Can AR and VR become more affordable for brands and verticals in the industry? Is price the key factor keeping brands away from taking the plunge?
A. Yes, AR and VR are becoming more affordable because technology is constantly evolving and seems to be getting faster and cost-effective. Let me share a fun fact. One of the first VR headset developed in the late 1980’s had a price tag of over Rs. 32 lakh while today, an entry level VR headset like the Google Cardboard is available for a few hundred rupees.
To me, the two key factors for AR and VR going mainstream are cost and reach. A lot of people today don’t realize how much time and effort goes into developing a programme for these technologies. Organizations in the industry need to adopt these technologies depending on their end objective.
Companies looking to invest in AR/VR as part of their marketing and engagement strategy need to be aware of the investment involved, both in terms of time and money, and then take the plunge.
With regard to VR, entry level, mass-market VR headsets like Google Cardboard which start at a couple of hundred rupees to a mid-level HMDs (head mounted display) like Google Daydream VR or Samsung Gear VR which is in the range of Rs. 8,000 to Rs.10,000, and then the premium HMDs like Oculus Rift and HTC Vive which cost close to a lakh rupees.

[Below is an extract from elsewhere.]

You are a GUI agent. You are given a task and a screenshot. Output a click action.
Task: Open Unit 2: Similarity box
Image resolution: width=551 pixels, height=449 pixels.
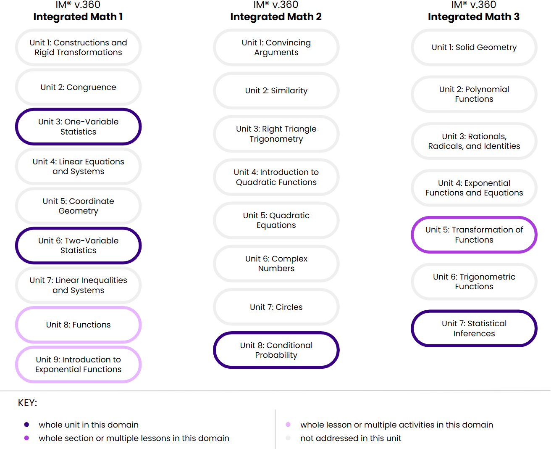(x=276, y=90)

The choice of the headset will influence the kind of VR experience you want to experience or deliver. The mid-range HMDs (mobile) seem to be most popular for both the VR developers and end consumers. VR will go main stream once the headsets become more affordable and accessible.
At the recently concluded Facebook Developer Conference, F8, Mark Zuckerberg outlined Facebook’s vision and focus of making Augmented Reality available to their user base in such a way that it becomes an integral part of their daily usage of all Facebook apps and revolutionizes the way people interact with their environment.
So, yes, AR and VR will become increasingly mass market oriented and affordable in the days to come.